_Problem to solve_
The output must be the data, printed exactly as written.

※

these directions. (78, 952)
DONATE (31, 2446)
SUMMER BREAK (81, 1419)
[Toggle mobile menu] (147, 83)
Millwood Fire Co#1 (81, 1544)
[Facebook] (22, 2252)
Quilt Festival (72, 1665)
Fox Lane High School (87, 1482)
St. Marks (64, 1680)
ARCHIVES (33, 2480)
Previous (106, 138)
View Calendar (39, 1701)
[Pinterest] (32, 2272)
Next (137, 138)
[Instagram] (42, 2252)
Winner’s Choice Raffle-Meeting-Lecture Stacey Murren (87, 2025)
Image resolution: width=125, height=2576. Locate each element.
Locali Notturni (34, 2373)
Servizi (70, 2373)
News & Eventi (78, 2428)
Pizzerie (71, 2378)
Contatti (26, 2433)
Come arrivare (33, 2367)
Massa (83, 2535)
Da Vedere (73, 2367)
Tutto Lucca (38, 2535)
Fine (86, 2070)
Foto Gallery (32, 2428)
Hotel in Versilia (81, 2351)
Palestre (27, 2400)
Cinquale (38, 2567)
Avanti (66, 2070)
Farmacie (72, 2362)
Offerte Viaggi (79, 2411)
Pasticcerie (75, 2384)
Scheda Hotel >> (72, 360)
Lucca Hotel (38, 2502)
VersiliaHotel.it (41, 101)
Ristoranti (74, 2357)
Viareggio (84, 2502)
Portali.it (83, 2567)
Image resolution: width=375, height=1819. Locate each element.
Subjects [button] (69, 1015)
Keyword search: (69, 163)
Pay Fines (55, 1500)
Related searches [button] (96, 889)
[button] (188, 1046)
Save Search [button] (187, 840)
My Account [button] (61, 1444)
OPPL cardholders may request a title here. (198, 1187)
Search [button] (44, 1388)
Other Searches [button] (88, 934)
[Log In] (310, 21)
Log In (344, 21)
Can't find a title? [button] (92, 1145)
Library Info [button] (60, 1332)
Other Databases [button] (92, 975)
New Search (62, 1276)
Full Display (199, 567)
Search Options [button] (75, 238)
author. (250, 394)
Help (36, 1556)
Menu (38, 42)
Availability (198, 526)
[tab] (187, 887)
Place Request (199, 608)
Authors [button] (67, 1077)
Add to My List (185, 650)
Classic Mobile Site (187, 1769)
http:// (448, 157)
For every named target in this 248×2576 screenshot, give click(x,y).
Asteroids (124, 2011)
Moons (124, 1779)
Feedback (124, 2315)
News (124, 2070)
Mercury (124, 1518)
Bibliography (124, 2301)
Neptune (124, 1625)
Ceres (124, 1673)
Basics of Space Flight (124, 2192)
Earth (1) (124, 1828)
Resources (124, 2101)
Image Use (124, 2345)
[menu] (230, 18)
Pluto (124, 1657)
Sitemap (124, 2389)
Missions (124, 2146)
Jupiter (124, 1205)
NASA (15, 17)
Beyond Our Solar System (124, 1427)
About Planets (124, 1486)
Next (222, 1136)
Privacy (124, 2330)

※

_Exercise result_
these directions. (78, 952)
DONATE (31, 2446)
SUMMER BREAK (81, 1419)
[Toggle mobile menu] (147, 83)
Millwood Fire Co#1 (81, 1544)
[Facebook] (22, 2252)
Quilt Festival (72, 1665)
Fox Lane High School (87, 1482)
St. Marks (64, 1680)
ARCHIVES (33, 2480)
Previous (106, 138)
View Calendar (39, 1701)
[Pinterest] (32, 2272)
Next (137, 138)
[Instagram] (42, 2252)
Winner’s Choice Raffle-Meeting-Lecture Stacey Murren (87, 2025)
Image resolution: width=125, height=2576. Locate each element.
Locali Notturni (34, 2373)
Servizi (70, 2373)
News & Eventi (78, 2428)
Pizzerie (71, 2378)
Contatti (26, 2433)
Come arrivare (33, 2367)
Massa (83, 2535)
Da Vedere (73, 2367)
Tutto Lucca (38, 2535)
Fine (86, 2070)
Foto Gallery (32, 2428)
Hotel in Versilia (81, 2351)
Palestre (27, 2400)
Cinquale (38, 2567)
Avanti (66, 2070)
Farmacie (72, 2362)
Offerte Viaggi (79, 2411)
Pasticcerie (75, 2384)
Scheda Hotel >> (72, 360)
Lucca Hotel (38, 2502)
VersiliaHotel.it (41, 101)
Ristoranti (74, 2357)
Viareggio (84, 2502)
Portali.it (83, 2567)
Image resolution: width=375, height=1819. Locate each element.
Subjects [button] (69, 1015)
Keyword search: (69, 163)
Pay Fines (55, 1500)
Related searches [button] (96, 889)
[button] (188, 1046)
Save Search [button] (187, 840)
My Account [button] (61, 1444)
OPPL cardholders may request a title here. (198, 1187)
Search [button] (44, 1388)
Other Searches [button] (88, 934)
[Log In] (310, 21)
Log In (344, 21)
Can't find a title? [button] (92, 1145)
Library Info [button] (60, 1332)
Other Databases [button] (92, 975)
New Search (62, 1276)
Full Display (199, 567)
Search Options [button] (75, 238)
author. (250, 394)
Help (36, 1556)
Menu (38, 42)
Availability (198, 526)
[tab] (187, 887)
Place Request (199, 608)
Authors [button] (67, 1077)
Add to My List (185, 650)
Classic Mobile Site (187, 1769)
http:// (448, 157)
For every named target in this 248×2576 screenshot, give click(x,y).
Asteroids (124, 2011)
Moons (124, 1779)
Feedback (124, 2315)
News (124, 2070)
Mercury (124, 1518)
Bibliography (124, 2301)
Neptune (124, 1625)
Ceres (124, 1673)
Basics of Space Flight (124, 2192)
Earth (1) (124, 1828)
Resources (124, 2101)
Image Use (124, 2345)
[menu] (230, 18)
Pluto (124, 1657)
Sitemap (124, 2389)
Missions (124, 2146)
Jupiter (124, 1205)
NASA (15, 17)
Beyond Our Solar System (124, 1427)
About Planets (124, 1486)
Next (222, 1136)
Privacy (124, 2330)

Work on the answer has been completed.